Insights into the origin of carbonaceous chondrite organics from their triple oxygen isotope composition
Authors: Romain Tartèse, Marc Chaussidon, Andrey Gurenko, Frédéric Delarue, François Robert
Journal: Proceedings of the National Academy of Sciences of the United States of America
Publication Date: 06 August, 2018
Department of: Earth and Environmental Sciences
Investigating organic matter from asteroids to comprehend how and where the building blocks for life formed
Organic matter found in volatile-rich asteroidal materials is made of the elements C, H, O, N and S, which are thought to be important building blocks for life. Characterising the origin(s) of these organics thus constitutes a key step to constrain the origin of life on Earth, and appraise the habitability potential of other worlds in the Universe. Yet how and where these organics formed is still highly debated. To tackle this issue, researchers from The University of Manchester and collaborators in France used secondary ion mass spectrometry to precisely measure the oxygen isotope composition of refractory organics from two types of carbonaceous chondrites. Their results suggest that the bulk of carbonaceous chondrite organics formed in the nascent Solar System, possibly through chemical reactions occurring in the disk surrounding the young Sun, rather than in response to low temperature fluid circulations on asteroidal bodies. These findings suggest that if organic materials can form through simple chemical processes operating in our Solar System, it is likely that they are widespread in other planetary systems.

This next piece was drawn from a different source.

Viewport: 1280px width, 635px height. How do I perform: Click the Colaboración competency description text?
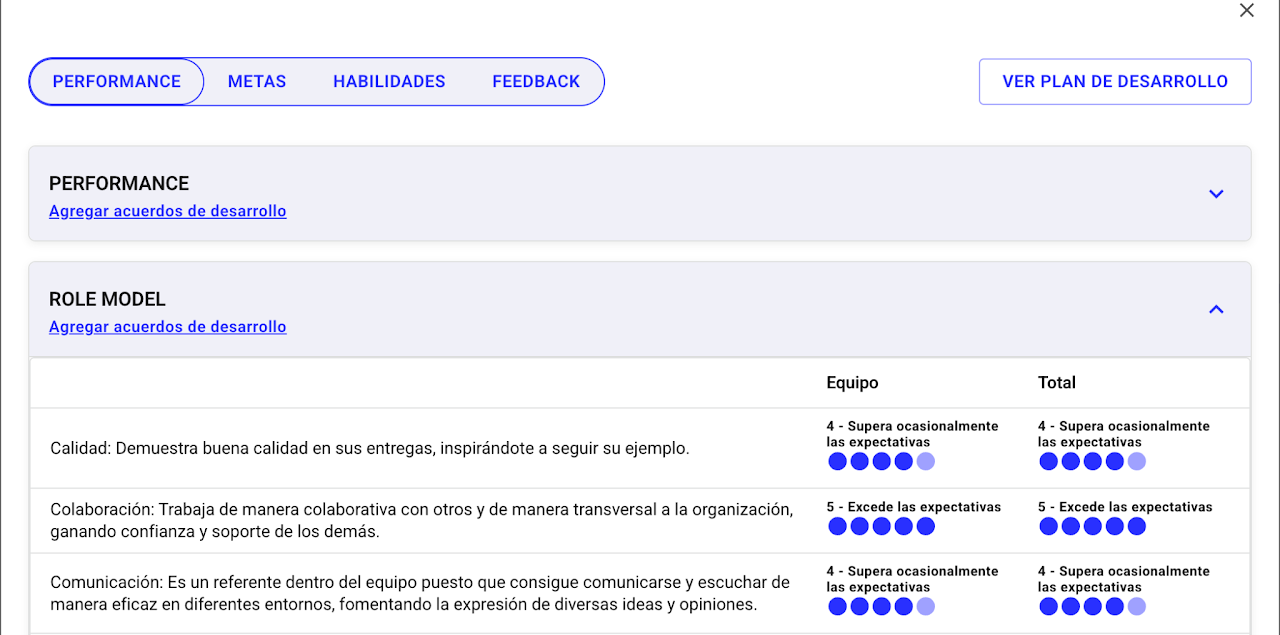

- Meteorites that fall onto the Earth comprise fragments of asteroids, which are left-over from the planet-forming epoch 4.5 billion years ago. Their study is thus key to investigate how planetary bodies of the Solar System formed and evolved.
- Some meteorites belonging to the carbonaceous chondrite family contain abundant organic materials rich in C, H and N, elements that are crucial for life as we know it. Impacts of organic-rich asteroids to the Earth around 4 billion years ago may have thus delivered prebiotic organic molecules from which life arose.
- How and where organic matter found in meteorites formed remains a mystery. Three main hypothesise exist: (i) organics are inherited from the interstellar medium; (ii) organics formed on asteroids in response to water percolation through rocky layers; (iii) organics synthesis occurred through irradiation of carbon-rich gas around the young Sun.
- The isotopic composition of oxygen measured in carbonaceous chondrite organics in this study suggests that these organics formed in the gas nebula around the young Sun.